YOUR GOAL.
Convert the items into a JSON array of strings, with one string per line and blank lines omitted, starting at the line containing "reefer [reefer (3 items)] (235, 1465)" and ending at the line containing "Return (29, 2312)". Include no other lines.

Entries for locating elements and text
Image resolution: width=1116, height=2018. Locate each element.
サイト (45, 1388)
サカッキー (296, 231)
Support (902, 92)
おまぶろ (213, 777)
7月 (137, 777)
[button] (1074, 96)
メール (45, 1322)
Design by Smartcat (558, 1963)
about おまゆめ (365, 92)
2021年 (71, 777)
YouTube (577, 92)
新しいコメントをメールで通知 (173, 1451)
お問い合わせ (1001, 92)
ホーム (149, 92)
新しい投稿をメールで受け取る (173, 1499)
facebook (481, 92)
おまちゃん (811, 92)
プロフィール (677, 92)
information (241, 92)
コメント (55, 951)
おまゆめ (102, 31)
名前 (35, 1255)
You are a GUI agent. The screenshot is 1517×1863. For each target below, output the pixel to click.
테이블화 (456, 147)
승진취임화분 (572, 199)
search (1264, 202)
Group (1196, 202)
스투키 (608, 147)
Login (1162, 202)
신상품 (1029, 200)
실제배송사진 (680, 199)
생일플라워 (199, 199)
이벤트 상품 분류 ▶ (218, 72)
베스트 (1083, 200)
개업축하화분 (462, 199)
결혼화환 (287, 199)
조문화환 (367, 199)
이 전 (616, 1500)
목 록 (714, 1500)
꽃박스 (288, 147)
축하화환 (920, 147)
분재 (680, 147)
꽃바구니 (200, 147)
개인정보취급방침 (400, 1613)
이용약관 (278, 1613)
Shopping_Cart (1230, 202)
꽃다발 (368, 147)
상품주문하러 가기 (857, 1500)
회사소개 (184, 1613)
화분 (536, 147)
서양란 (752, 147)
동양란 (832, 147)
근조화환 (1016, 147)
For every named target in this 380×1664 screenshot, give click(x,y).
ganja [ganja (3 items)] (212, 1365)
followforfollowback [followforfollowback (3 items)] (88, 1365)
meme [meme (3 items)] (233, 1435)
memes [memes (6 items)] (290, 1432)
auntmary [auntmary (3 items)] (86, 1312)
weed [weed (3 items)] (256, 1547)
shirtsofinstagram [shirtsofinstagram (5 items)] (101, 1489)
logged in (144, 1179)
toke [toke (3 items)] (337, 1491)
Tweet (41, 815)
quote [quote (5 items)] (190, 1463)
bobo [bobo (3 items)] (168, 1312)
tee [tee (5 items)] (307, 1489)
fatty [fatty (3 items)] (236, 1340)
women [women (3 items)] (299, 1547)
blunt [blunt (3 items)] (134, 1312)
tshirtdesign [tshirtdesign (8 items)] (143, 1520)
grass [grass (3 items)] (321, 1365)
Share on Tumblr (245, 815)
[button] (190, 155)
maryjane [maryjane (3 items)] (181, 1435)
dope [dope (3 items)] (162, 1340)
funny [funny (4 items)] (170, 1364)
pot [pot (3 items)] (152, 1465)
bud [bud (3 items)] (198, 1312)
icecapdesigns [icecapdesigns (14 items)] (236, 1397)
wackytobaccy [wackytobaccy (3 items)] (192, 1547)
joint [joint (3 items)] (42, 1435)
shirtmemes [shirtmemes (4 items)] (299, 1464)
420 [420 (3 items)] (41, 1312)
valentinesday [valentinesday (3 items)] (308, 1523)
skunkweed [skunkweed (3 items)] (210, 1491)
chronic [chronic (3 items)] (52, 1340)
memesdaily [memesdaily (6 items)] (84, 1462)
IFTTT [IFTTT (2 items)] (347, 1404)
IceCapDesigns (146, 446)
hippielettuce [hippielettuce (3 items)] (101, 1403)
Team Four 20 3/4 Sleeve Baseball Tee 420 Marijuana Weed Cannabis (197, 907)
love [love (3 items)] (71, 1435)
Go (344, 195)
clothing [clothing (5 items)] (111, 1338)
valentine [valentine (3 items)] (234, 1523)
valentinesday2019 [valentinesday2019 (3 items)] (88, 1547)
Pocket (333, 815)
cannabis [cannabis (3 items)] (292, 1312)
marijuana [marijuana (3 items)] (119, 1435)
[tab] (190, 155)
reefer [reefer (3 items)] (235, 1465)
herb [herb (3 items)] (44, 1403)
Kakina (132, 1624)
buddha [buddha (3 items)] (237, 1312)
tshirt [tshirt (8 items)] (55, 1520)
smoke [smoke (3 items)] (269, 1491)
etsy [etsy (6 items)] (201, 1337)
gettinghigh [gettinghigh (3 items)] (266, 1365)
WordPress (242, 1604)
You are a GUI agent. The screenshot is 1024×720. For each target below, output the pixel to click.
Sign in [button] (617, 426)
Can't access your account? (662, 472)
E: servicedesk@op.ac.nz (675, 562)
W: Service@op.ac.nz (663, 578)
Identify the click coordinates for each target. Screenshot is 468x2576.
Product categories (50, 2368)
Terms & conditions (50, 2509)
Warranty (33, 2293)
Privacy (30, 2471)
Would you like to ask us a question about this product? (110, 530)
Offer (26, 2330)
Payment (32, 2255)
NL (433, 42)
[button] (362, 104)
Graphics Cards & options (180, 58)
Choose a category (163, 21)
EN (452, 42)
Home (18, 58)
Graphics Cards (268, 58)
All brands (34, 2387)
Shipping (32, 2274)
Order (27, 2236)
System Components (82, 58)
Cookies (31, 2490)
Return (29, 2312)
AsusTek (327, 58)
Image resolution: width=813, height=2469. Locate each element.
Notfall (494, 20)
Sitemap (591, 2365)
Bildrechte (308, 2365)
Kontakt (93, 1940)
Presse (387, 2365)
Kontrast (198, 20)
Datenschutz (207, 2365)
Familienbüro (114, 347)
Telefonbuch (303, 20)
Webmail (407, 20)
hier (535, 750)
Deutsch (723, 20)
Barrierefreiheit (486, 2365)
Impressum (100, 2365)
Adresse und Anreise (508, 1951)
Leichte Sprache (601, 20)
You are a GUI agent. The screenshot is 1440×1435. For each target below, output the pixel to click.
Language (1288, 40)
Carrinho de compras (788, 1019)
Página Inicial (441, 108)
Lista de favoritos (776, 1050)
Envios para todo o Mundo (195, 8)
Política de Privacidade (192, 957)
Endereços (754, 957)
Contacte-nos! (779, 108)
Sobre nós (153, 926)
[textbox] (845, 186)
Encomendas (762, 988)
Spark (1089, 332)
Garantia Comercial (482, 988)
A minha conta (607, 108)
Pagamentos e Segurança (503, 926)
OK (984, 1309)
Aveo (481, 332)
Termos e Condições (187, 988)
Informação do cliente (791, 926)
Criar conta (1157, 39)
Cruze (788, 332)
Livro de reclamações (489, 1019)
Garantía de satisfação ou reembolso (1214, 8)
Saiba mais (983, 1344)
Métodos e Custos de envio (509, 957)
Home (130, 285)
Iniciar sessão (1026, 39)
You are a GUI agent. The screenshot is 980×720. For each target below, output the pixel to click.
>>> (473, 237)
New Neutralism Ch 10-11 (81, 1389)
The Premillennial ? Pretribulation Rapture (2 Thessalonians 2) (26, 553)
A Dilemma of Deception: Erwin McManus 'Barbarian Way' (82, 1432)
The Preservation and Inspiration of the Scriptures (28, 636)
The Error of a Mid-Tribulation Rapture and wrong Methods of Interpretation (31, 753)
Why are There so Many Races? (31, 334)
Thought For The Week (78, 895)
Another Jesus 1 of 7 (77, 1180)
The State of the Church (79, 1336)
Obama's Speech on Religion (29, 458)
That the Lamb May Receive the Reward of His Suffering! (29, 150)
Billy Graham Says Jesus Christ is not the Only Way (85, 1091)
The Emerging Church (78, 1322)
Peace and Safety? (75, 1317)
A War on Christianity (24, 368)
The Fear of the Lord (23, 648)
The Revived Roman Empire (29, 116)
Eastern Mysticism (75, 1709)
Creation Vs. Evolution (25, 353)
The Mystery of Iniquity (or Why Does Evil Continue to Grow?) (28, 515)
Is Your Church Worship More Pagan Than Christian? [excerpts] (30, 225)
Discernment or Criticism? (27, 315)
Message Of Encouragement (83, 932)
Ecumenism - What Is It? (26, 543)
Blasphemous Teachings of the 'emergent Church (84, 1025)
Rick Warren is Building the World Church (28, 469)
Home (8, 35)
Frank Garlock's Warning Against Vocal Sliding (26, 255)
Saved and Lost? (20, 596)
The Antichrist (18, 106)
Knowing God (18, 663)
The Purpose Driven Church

OUTPUT.
[
  "reefer [reefer (3 items)] (235, 1465)",
  "herb [herb (3 items)] (44, 1403)",
  "Kakina (132, 1624)",
  "buddha [buddha (3 items)] (237, 1312)",
  "tshirt [tshirt (8 items)] (55, 1520)",
  "smoke [smoke (3 items)] (269, 1491)",
  "etsy [etsy (6 items)] (201, 1337)",
  "gettinghigh [gettinghigh (3 items)] (266, 1365)",
  "WordPress (242, 1604)",
  "You are a GUI agent. The screenshot is 1024×720. For each target below, output the pixel to click.",
  "Sign in [button] (617, 426)",
  "Can't access your account? (662, 472)",
  "E: servicedesk@op.ac.nz (675, 562)",
  "W: Service@op.ac.nz (663, 578)",
  "Identify the click coordinates for each target. Screenshot is 468x2576.",
  "Product categories (50, 2368)",
  "Terms & conditions (50, 2509)",
  "Warranty (33, 2293)",
  "Privacy (30, 2471)",
  "Would you like to ask us a question about this product? (110, 530)",
  "Offer (26, 2330)",
  "Payment (32, 2255)",
  "NL (433, 42)",
  "[button] (362, 104)",
  "Graphics Cards & options (180, 58)",
  "Choose a category (163, 21)",
  "EN (452, 42)",
  "Home (18, 58)",
  "Graphics Cards (268, 58)",
  "All brands (34, 2387)",
  "Shipping (32, 2274)",
  "Order (27, 2236)",
  "System Components (82, 58)",
  "Cookies (31, 2490)",
  "Return (29, 2312)"
]